Paired with a beautiful Semillon, Kalin Cellars, Wente Vineyard, Livermore Valley California 1999
Paired with a Syrah, Luke Lambert, Yow Yow Rising Vineyard, Victoria Australia
From what we hear there were a few dishes that the team came up with on the fly a day before the dinner. This dessert was one of them. Jose and I were deeply impressed with the bright richness of this dish. If only we could serve this at our wedding!
Scott’s pairings throughout the night were magical. He is a extremely knowledgeable guy that possesses the chops one needs to tell a good story. (Each pairing is a fascinating lesson in wine. Come on,who doesn’t love a little education.) One of the pairings we especially loved was the Arolla Stone Spritz, a refreshing dessert cocktail made from Gamay, Pine Liquer and Pine sap water.
The desserts overall were fantastic! We were impressed to hear that Matt is the creative lead on this front which is somewhat unusual given the fact that most restaurants have a pastry lead.

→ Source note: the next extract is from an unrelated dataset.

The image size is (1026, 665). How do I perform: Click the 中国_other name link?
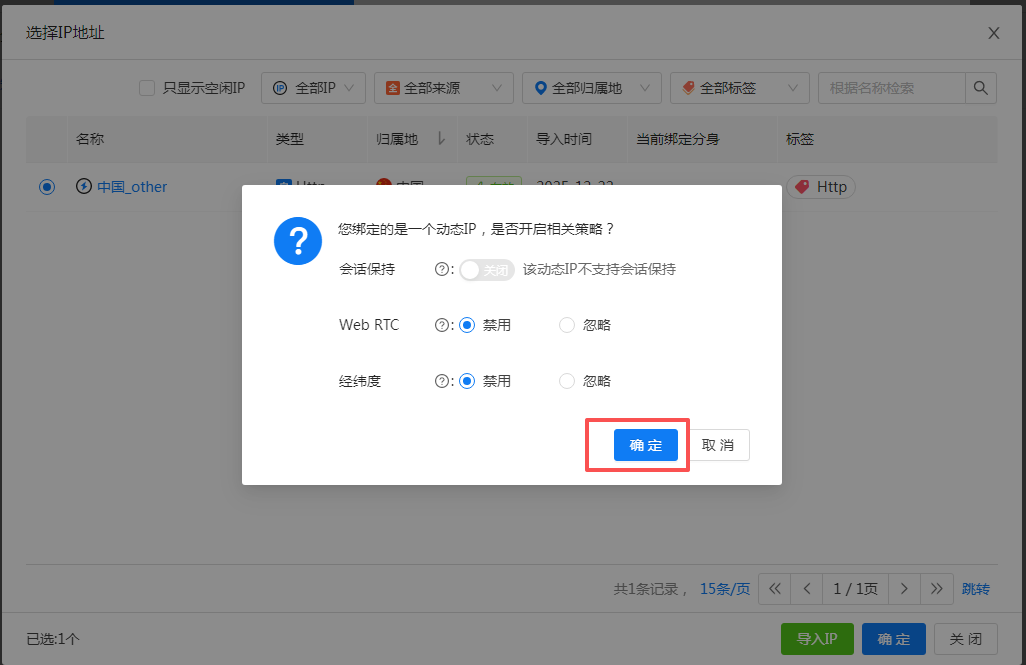pos(130,186)
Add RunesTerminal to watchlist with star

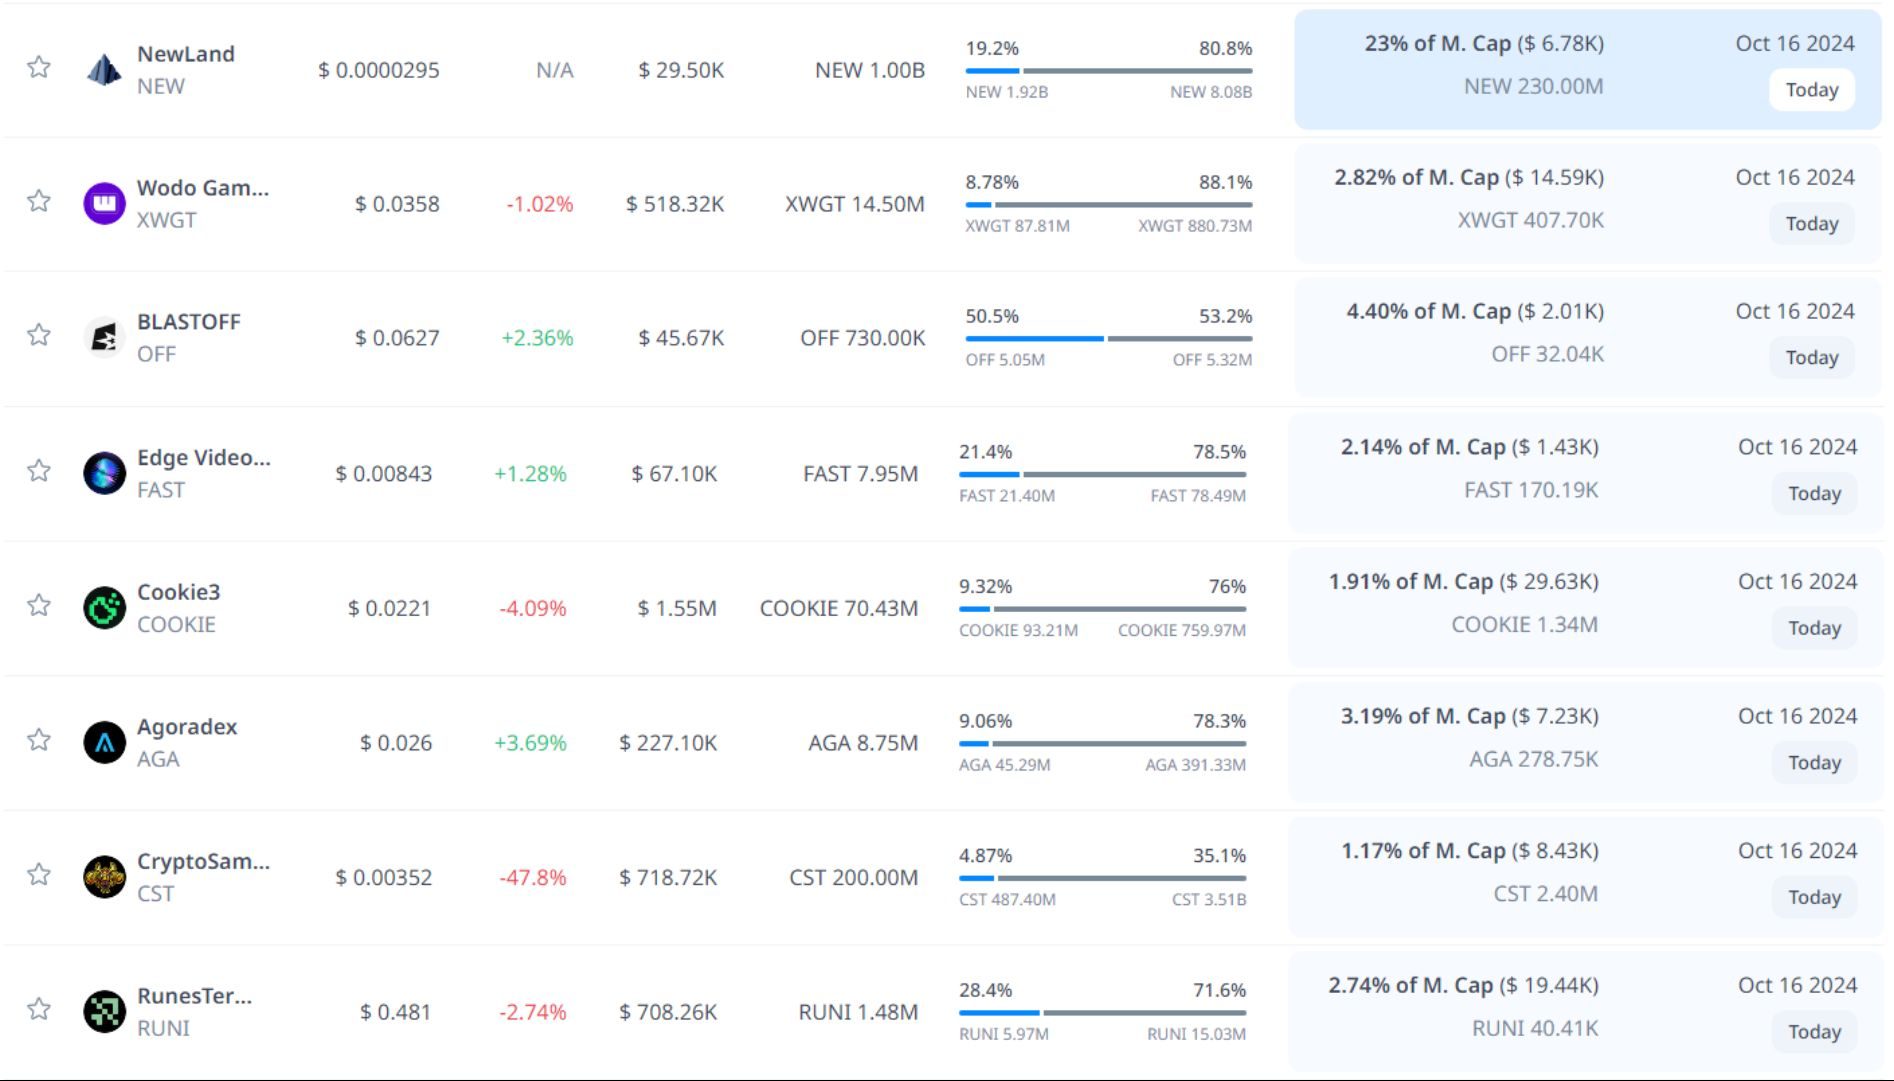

Paired with a Moscato Chianti Vergano, ‘Luli’ Asti, Piemonte Italy 2012
The last pairing we went to Jose’s favorite place, Spain with a Pedro Ximenez, Bodega Toro Albala, Montilla-Moriles ‘Don PX’ Gran Reserva 1985
My only criticism from the night was the playlist, it seemed less eclectic and fun than it was a year ago. That being said music is always a tough nut to crack. Overall what a wonderful night. It was without a doubt quite a departure from our first dinner there. This time it was clear that Matt’s strong vision was uniquely his own. Jose and I were able to sit at the counter and focus on his creations and flavors without getting sidetracked with recalling dinners past at places like Mugaritz or Geranium . We were really in the moment and enjoyed every second of it. We would love to go back for the fall menu, that is only if we save some money…even super low key weddings are crazy expensive! If any of you end up going let us know what you think. It is surely worth a visit.